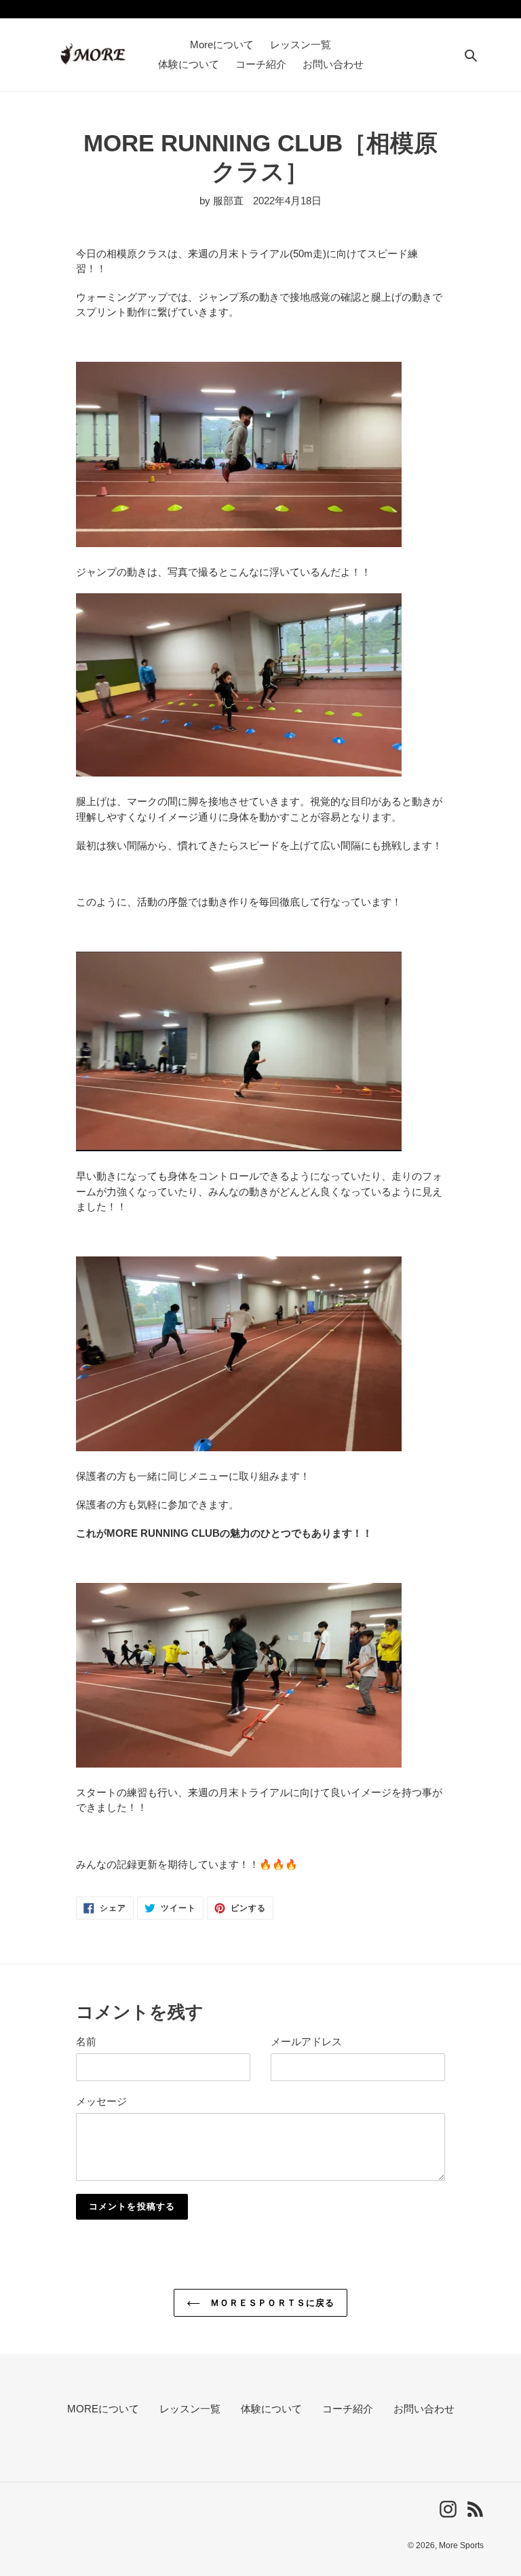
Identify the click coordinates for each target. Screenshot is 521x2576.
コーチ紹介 (347, 2408)
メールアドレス (306, 2041)
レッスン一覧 (189, 2408)
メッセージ (101, 2101)
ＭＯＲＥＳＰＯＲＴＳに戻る (270, 2303)
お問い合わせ (424, 2408)
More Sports (461, 2545)
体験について (271, 2408)
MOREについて (103, 2408)
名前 (86, 2041)
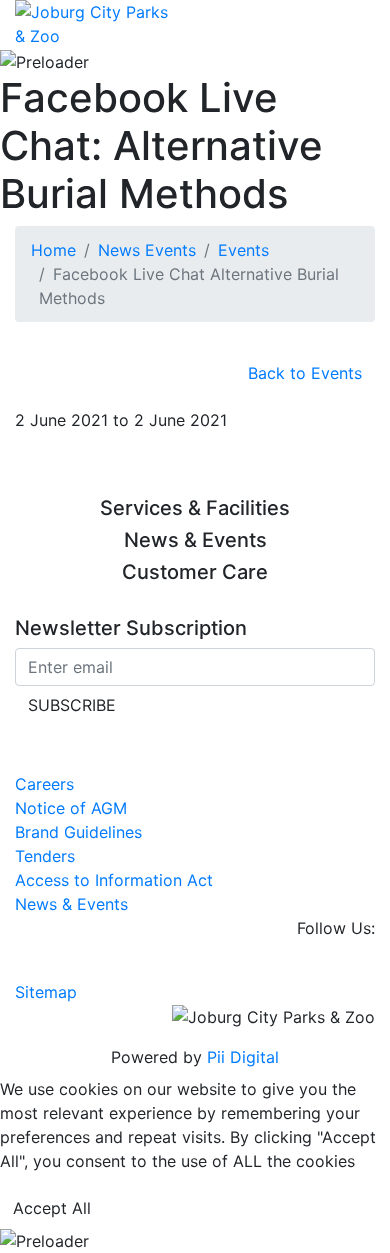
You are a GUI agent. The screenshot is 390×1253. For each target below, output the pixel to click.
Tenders (45, 856)
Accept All (52, 1208)
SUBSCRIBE (72, 705)
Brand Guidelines (78, 832)
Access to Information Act (114, 880)
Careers (44, 784)
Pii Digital (243, 1057)
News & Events (71, 904)
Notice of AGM (71, 808)
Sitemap (46, 992)
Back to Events (305, 373)
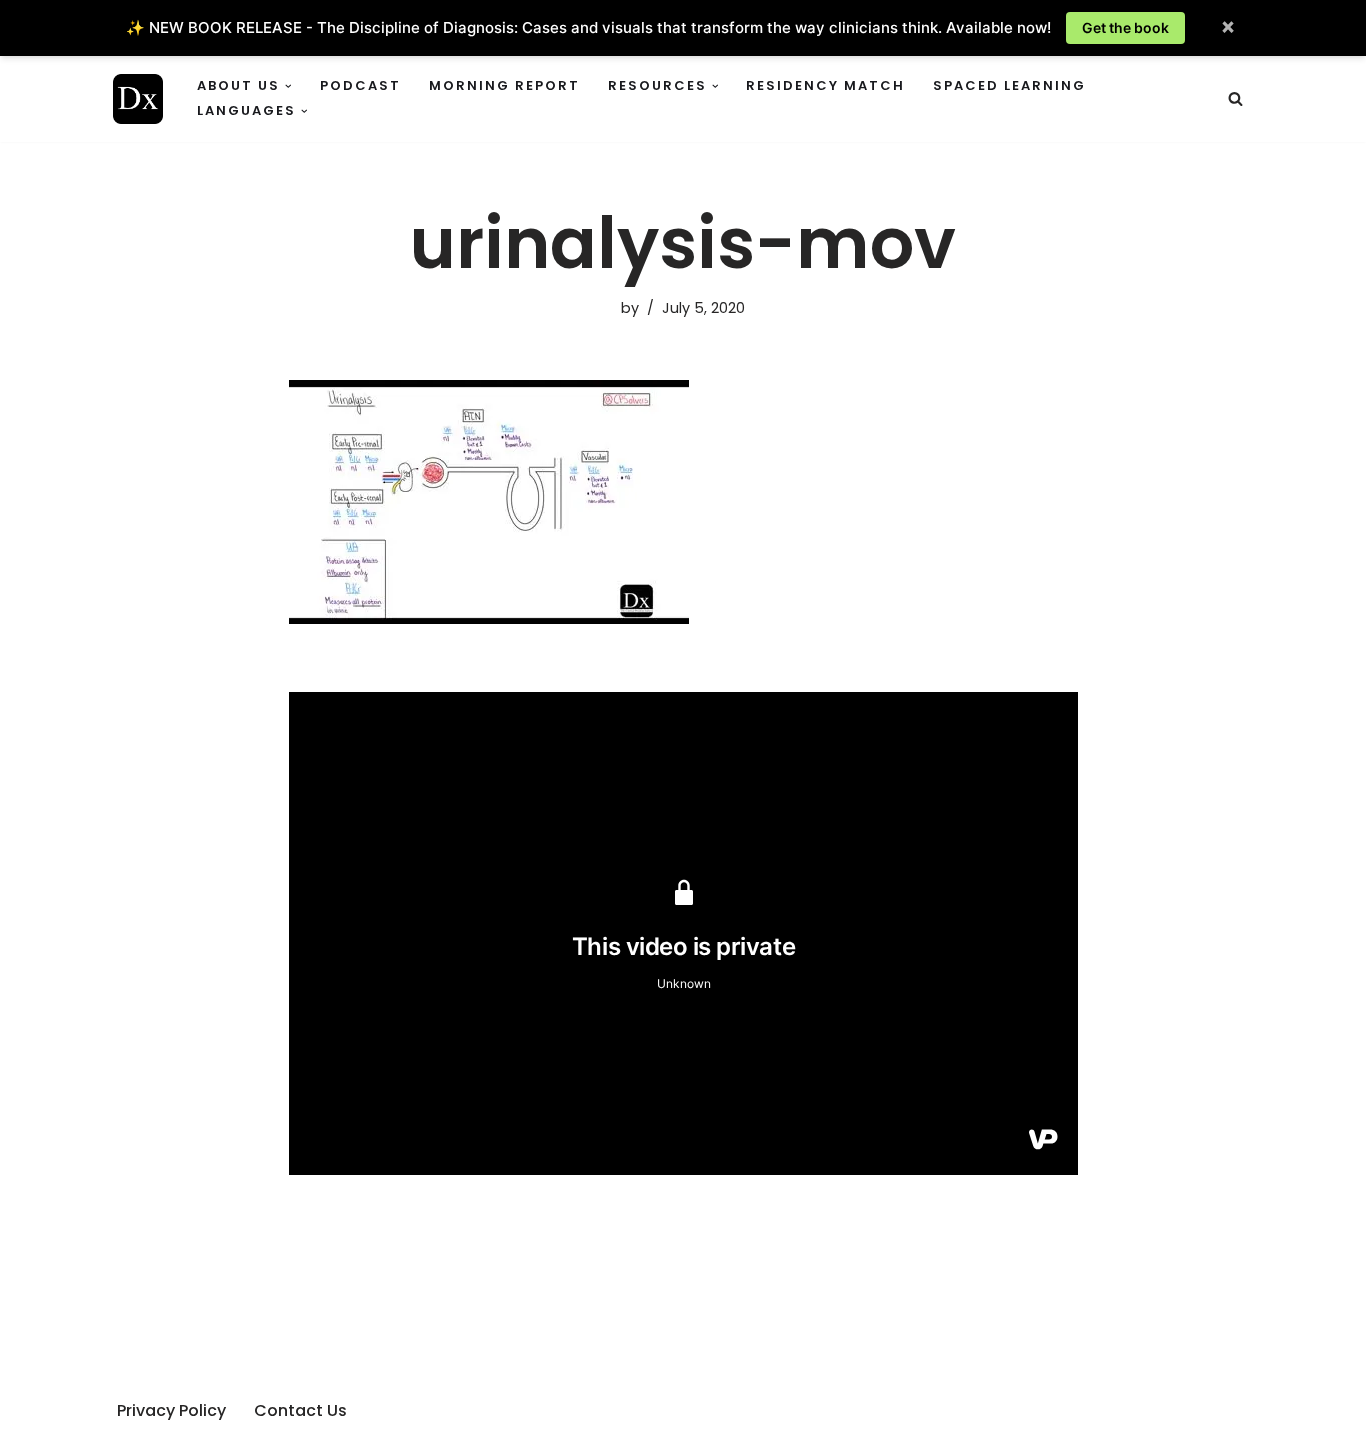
****************
* _WORK REQUEST_
The records above should be reproduced exactly, with the pictures omitted.

* _TASK SOLUTION_
Identify the click coordinates for each target. Screenshot is 521x2576.
コーチ紹介 (347, 2408)
メールアドレス (306, 2041)
レッスン一覧 (189, 2408)
メッセージ (101, 2101)
ＭＯＲＥＳＰＯＲＴＳに戻る (270, 2303)
お問い合わせ (424, 2408)
More Sports (461, 2545)
体験について (271, 2408)
MOREについて (103, 2408)
名前 (86, 2041)
You are a GUI agent. The screenshot is 390×1253. For each target below, output the pixel to click.
Tenders (45, 856)
Accept All (52, 1208)
SUBSCRIBE (72, 705)
Brand Guidelines (78, 832)
Access to Information Act (114, 880)
Careers (44, 784)
Pii Digital (243, 1057)
News & Events (71, 904)
Notice of AGM (71, 808)
Sitemap (46, 992)
Back to Events (305, 373)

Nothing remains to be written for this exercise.